The oil-rich Central Asian nation was shaken this month by the worst bout of violence in its post-Soviet history during which at least 225 people were killed, most of them in Almaty.
On Wednesday, a group led by Mukhtar Ablyazov, a former Kazakh banker turned government critic in exile, said it would hold protests outside local government buildings in major cities throughout the country of 19 million.
A Kazakh court has ruled Ablyazov’s political movement, Democratic Choice of Kazakhstan, was extremist.
Police in Almaty said they were carrying out an “anti-terrorist operation”.
This is not the first time that Ablyazov tries remotely to spark protests in his country.

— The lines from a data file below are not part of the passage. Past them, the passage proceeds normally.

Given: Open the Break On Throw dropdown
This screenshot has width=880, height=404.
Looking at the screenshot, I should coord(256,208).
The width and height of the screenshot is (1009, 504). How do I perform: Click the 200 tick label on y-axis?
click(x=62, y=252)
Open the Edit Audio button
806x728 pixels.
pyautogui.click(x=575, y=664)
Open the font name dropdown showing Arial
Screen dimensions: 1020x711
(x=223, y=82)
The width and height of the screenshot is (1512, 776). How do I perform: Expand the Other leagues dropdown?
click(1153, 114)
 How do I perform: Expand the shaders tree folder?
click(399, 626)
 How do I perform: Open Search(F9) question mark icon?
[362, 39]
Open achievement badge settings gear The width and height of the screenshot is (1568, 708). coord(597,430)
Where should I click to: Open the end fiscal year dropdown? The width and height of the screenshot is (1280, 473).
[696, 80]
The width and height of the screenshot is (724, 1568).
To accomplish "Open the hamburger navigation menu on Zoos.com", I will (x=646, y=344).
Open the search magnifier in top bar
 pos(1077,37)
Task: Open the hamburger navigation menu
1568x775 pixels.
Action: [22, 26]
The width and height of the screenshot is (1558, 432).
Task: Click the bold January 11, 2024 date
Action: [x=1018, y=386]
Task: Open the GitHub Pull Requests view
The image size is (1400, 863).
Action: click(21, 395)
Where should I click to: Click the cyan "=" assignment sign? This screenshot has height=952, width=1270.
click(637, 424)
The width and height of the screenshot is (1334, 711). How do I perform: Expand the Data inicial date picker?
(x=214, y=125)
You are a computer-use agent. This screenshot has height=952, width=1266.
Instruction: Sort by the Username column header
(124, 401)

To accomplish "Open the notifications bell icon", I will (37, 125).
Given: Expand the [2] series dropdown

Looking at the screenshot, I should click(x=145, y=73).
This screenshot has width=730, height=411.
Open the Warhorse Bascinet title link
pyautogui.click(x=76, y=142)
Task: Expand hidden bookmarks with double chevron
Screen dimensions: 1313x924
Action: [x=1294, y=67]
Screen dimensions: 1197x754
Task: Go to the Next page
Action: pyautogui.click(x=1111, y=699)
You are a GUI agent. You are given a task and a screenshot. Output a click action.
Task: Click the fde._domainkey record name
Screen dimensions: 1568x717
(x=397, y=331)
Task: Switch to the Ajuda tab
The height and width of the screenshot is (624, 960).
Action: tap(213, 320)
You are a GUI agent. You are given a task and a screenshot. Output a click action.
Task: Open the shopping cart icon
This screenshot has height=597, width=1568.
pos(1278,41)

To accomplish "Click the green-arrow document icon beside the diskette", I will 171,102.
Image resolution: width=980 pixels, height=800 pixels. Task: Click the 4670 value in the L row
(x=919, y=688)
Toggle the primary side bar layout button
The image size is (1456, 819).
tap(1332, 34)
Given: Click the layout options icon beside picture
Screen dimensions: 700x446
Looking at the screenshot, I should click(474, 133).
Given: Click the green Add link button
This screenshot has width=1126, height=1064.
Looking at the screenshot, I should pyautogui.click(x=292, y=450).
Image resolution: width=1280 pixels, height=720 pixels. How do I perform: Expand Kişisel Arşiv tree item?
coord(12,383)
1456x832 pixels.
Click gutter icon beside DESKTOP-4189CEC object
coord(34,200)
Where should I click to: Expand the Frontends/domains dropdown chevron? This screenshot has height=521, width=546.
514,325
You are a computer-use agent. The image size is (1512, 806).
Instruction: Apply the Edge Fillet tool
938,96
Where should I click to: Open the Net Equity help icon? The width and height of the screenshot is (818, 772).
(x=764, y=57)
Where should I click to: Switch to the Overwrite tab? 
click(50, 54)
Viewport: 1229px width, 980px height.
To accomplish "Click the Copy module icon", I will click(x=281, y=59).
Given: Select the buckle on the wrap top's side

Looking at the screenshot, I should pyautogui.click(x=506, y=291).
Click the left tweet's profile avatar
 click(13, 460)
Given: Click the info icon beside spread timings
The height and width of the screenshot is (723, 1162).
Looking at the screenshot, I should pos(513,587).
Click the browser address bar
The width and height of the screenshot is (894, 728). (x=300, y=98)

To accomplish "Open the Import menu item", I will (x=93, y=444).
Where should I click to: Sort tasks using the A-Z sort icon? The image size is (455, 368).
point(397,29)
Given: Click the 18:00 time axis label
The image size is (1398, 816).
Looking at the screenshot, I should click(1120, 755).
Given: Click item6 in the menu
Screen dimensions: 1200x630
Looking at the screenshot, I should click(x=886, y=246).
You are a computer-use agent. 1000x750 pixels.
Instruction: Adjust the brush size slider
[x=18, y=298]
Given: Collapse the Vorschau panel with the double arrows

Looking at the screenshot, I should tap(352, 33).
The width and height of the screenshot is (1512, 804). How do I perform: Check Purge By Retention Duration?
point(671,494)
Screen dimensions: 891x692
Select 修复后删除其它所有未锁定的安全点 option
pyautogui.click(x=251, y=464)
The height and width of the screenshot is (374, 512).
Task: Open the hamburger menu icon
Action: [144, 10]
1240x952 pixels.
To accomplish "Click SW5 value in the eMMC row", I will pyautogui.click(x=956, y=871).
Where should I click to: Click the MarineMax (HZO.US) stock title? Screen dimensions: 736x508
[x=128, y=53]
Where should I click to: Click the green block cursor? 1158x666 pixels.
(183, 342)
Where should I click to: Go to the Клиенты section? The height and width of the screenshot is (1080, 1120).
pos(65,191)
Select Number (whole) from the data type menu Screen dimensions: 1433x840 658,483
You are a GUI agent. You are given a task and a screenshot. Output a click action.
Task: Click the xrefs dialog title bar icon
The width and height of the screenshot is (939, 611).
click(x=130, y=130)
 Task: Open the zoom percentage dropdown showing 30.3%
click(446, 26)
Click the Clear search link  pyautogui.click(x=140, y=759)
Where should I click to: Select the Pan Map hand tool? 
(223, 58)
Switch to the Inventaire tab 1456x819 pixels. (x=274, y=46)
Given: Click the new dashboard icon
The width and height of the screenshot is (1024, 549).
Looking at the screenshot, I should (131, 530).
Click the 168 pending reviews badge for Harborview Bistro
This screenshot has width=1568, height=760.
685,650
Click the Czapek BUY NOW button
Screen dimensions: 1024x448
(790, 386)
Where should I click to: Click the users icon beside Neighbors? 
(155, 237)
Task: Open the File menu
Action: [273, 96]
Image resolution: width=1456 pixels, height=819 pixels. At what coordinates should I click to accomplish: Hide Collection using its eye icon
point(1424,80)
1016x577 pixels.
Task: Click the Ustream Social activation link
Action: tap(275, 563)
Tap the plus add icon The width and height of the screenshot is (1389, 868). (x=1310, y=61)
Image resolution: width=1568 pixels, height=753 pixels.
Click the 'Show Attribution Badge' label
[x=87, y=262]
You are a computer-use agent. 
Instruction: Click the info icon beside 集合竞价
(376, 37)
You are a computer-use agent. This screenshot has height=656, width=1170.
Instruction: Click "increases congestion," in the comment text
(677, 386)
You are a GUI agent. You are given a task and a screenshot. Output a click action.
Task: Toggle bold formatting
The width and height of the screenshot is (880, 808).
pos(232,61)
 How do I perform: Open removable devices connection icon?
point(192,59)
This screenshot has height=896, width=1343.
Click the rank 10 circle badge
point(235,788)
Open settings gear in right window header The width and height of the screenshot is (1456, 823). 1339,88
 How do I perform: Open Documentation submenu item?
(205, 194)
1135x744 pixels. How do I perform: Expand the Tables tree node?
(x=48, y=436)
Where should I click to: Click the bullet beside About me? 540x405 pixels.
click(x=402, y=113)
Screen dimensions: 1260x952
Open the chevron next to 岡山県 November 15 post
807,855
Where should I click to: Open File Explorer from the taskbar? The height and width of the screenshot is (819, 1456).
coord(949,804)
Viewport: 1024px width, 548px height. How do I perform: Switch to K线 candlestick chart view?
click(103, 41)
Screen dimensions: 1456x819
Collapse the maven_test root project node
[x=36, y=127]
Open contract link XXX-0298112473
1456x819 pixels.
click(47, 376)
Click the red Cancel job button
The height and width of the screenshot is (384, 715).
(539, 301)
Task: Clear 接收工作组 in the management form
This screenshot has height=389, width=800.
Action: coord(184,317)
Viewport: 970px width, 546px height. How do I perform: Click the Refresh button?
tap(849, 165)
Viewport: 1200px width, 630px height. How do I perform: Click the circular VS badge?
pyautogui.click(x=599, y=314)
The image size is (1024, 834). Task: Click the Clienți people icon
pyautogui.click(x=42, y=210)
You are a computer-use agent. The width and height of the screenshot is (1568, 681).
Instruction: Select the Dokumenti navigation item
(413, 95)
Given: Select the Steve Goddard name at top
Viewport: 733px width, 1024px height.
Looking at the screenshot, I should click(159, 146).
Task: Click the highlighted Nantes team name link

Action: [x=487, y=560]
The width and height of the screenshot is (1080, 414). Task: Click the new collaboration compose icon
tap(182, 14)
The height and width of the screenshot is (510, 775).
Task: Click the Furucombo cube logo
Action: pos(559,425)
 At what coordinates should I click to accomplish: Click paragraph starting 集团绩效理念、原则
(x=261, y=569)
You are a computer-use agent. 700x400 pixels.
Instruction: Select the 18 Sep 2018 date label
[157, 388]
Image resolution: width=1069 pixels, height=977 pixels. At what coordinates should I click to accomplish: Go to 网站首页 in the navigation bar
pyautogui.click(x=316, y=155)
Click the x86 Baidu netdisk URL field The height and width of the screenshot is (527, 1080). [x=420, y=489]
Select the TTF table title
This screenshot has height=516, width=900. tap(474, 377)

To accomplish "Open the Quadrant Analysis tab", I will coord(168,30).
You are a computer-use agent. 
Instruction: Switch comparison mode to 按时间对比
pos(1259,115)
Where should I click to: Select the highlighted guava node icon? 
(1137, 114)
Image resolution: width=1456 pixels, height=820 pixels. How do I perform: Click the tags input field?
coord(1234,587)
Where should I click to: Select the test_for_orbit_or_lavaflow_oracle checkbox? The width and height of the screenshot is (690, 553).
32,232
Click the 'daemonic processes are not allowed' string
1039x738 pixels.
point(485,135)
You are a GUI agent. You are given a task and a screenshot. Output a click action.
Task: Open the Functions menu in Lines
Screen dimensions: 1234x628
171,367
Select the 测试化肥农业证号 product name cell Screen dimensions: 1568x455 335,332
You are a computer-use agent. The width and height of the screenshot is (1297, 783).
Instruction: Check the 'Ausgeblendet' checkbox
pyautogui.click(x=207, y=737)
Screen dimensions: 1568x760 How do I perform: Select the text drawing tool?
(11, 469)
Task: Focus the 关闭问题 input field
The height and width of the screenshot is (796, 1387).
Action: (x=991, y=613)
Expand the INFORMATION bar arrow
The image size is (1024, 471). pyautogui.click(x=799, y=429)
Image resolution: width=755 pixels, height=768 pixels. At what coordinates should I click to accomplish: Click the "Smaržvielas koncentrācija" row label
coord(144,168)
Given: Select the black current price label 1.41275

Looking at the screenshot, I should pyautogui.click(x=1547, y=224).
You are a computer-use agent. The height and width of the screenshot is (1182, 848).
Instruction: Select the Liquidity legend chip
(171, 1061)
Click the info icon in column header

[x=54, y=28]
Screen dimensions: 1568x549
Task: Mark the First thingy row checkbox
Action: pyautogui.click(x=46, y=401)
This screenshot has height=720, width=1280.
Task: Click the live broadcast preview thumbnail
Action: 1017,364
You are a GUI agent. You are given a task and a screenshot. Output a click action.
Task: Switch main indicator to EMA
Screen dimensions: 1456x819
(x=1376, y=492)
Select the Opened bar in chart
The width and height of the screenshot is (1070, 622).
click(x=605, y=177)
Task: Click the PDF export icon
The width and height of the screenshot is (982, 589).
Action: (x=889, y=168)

For many years, Ablyazov has been accused of embezzling $6 billion from BTA Bank (Bank Turan Alem) in Kazakhstan while serving as its chairman in 2005-2009. As of 2013, BTA was the third-largest lender in the country, but after being the subject of major financial fraud, the bank filed for bankruptcy in 2010 and has since been restructured.
Ablyazov had previously been considered a successful businessman and manager and served as minister of energy in 1998.
For many years, he lived sumptuously in London and is said to have paid millions to opposition NGOs and media to boost his profile. But in 2012, a British judge ordered Ablyazov imprisoned for purportedly lying in court about his financial assets. He then fled Britain and established himself in France.